Интерес к какой-либо стране, особенно – интерес массовый и устойчивый, не может возникнуть и сохраняться долгие десятилетия и даже столетия без особых на то причин. В мире до сих пор существует достаточно мест, стран и целых регионов, о которых в российском массовом сознании не формируется практически никаких представлений, или эти представления носят ситуационно инспирированный характер. Например, тот факт, что Великобритания до сих пор владеет территориями за пределами Британских островов, стало предметом осознания части россиян только в момент освещения Фолклендского вооруженного конфликта. В то же время есть отдельные города и страны, которые оказываются некими константами российских национальных представлений о мире, культуре, разнообразии человеческого бытия. Одной из таких констант российского сознания является Испания.

ПРИЛОЖЕННЫЙ ЛИСТИНГ —
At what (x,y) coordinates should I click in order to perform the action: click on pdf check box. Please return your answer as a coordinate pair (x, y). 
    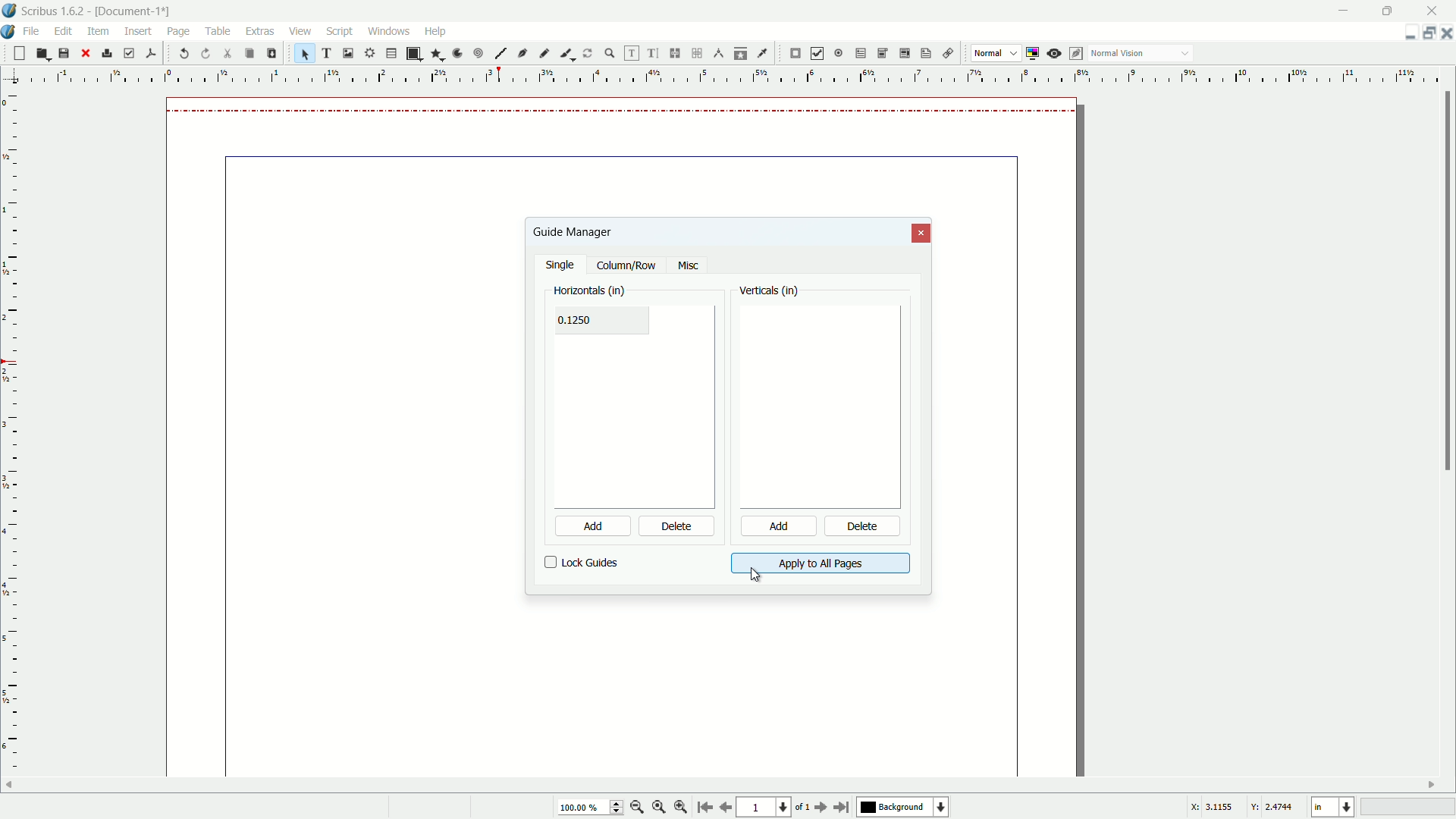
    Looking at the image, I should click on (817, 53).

--

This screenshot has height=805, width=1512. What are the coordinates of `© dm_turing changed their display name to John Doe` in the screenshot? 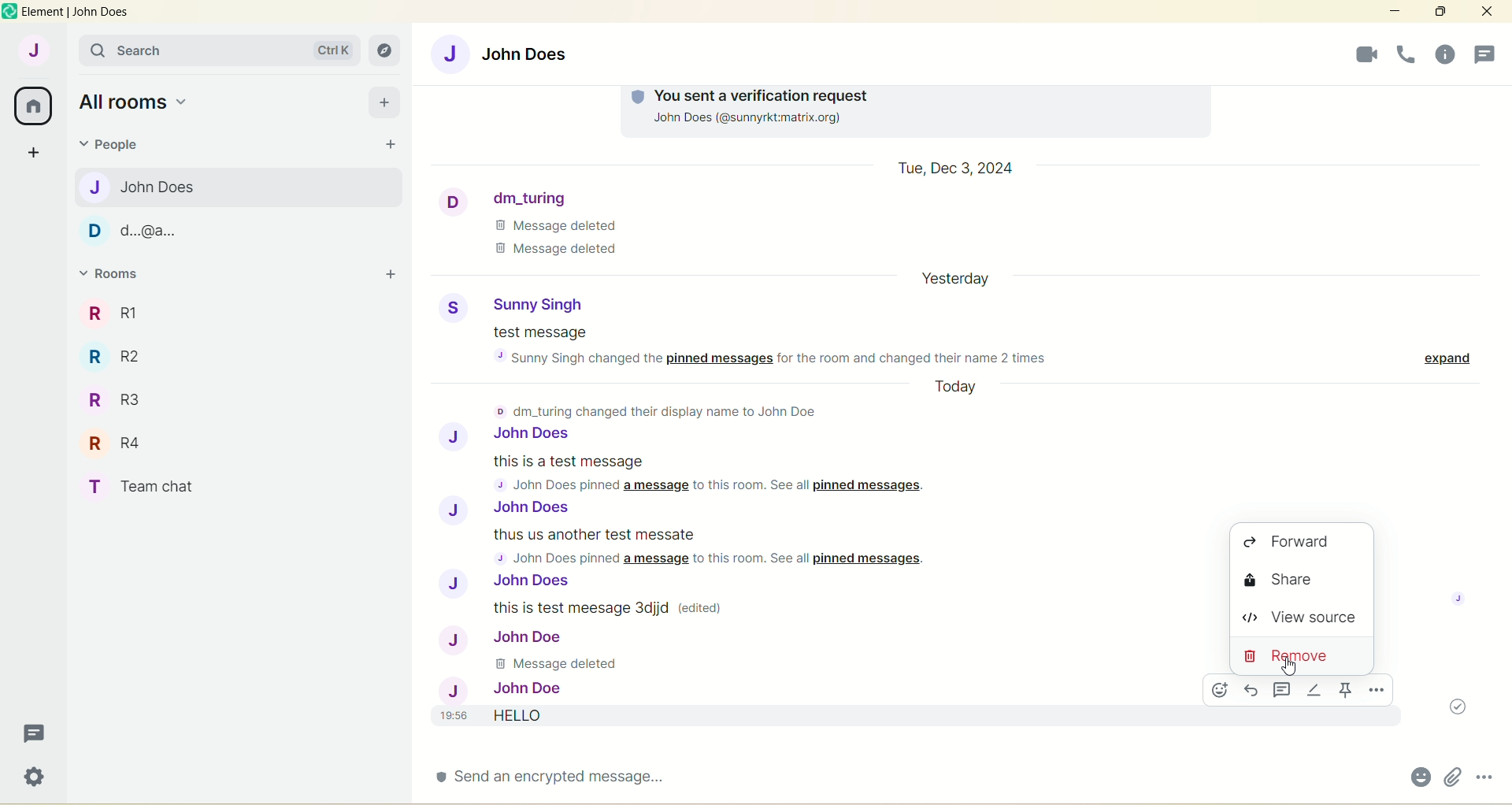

---

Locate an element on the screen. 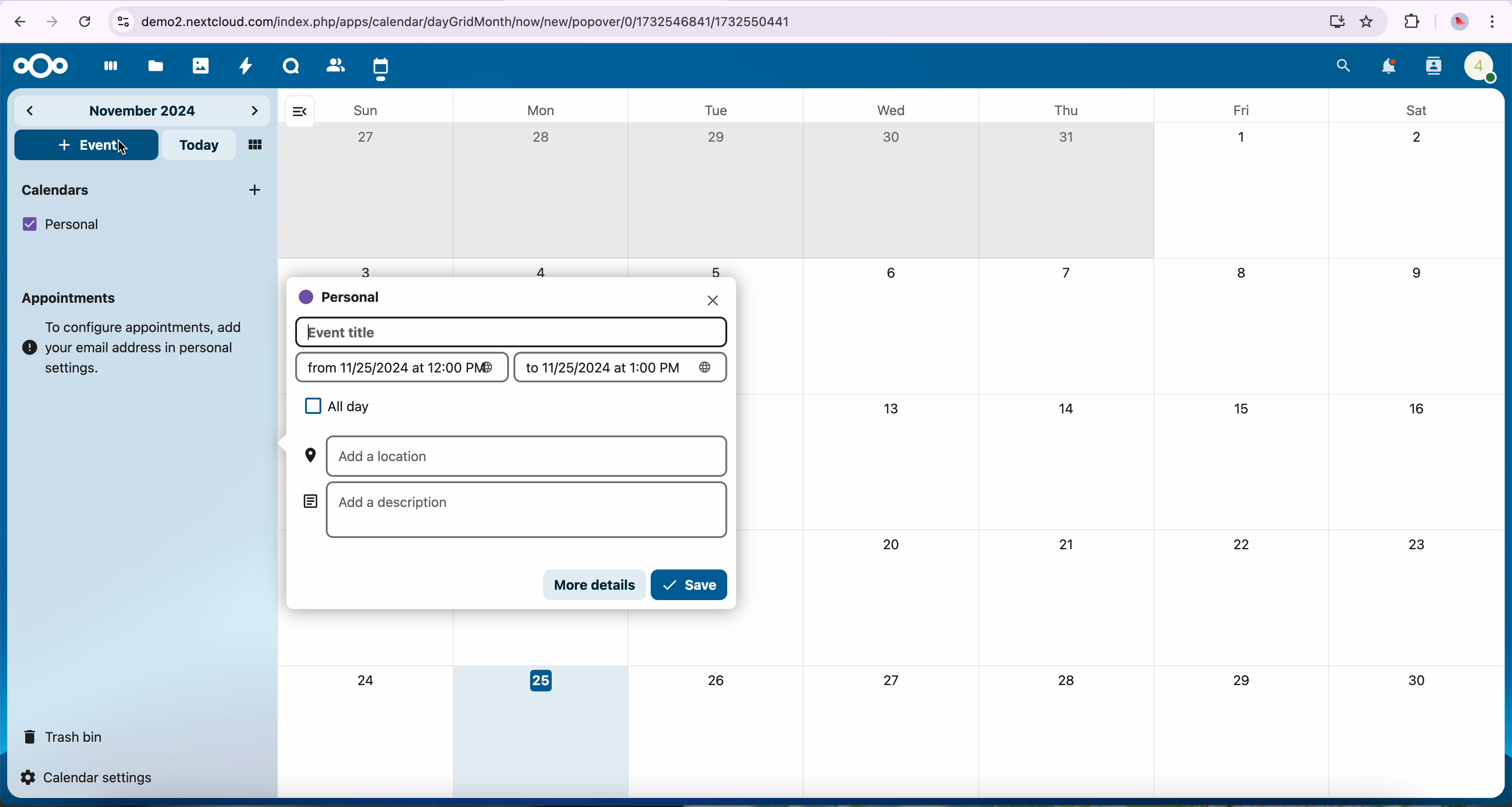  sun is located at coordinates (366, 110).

КОРОТКОЕ ЗАДАНИЕ A — Пожалуйста, выпишите из фрагмента об Испании отрывок между словами «Интерес к какой-либо» и «сознания является Испания.», включая их самих.
КОРОТКОЕ ЗАДАНИЕ B — Продолжите фрагмент об Испании с того места, где он обрывается.
Листинг для этой работы не нужен.

ОТВЕТ A —
Интерес к какой-либо стране, особенно – интерес массовый и устойчивый, не может возникнуть и сохраняться долгие десятилетия и даже столетия без особых на то причин. В мире до сих пор существует достаточно мест, стран и целых регионов, о которых в российском массовом сознании не формируется практически никаких представлений, или эти представления носят ситуационно инспирированный характер. Например, тот факт, что Великобритания до сих пор владеет территориями за пределами Британских островов, стало предметом осознания части россиян только в момент освещения Фолклендского вооруженного конфликта. В то же время есть отдельные города и страны, которые оказываются некими константами российских национальных представлений о мире, культуре, разнообразии человеческого бытия. Одной из таких констант российского сознания является Испания.

ОТВЕТ B —
Как появились первые представления о том, что на Пиренейском полуострове есть большая страна, с которой важно установить контакт, доподлинно не известно до сих пор. Посольство  1523 года во главе с Яковом  Полушкиным, несомненно, имело некую предысторию, о которой пока нет четких сведений. Тем не менее, именно геополитические намерения монархов обеих стран были, судя по всему, основой инициатив построения каких бы то ни было отношений, о чем ясно показал А.И. Клибанов. Однако, политические и даже (до поры) экономические связи не являются основой включения тех или иных явлений в структуру массового сознания. Образ конкретной страны относится к феноменам социального восприятия, которые, согласно концепции Дж. Брунера, носят характер особой селективности, зависящей от установок и ценностей, уже в этом сознании имеющихся. Следовательно, должна быть некоторая предуготованность, направленность массового сознания, его особое состояние для того, чтобы образ конкретной страны нашел в нем свое место.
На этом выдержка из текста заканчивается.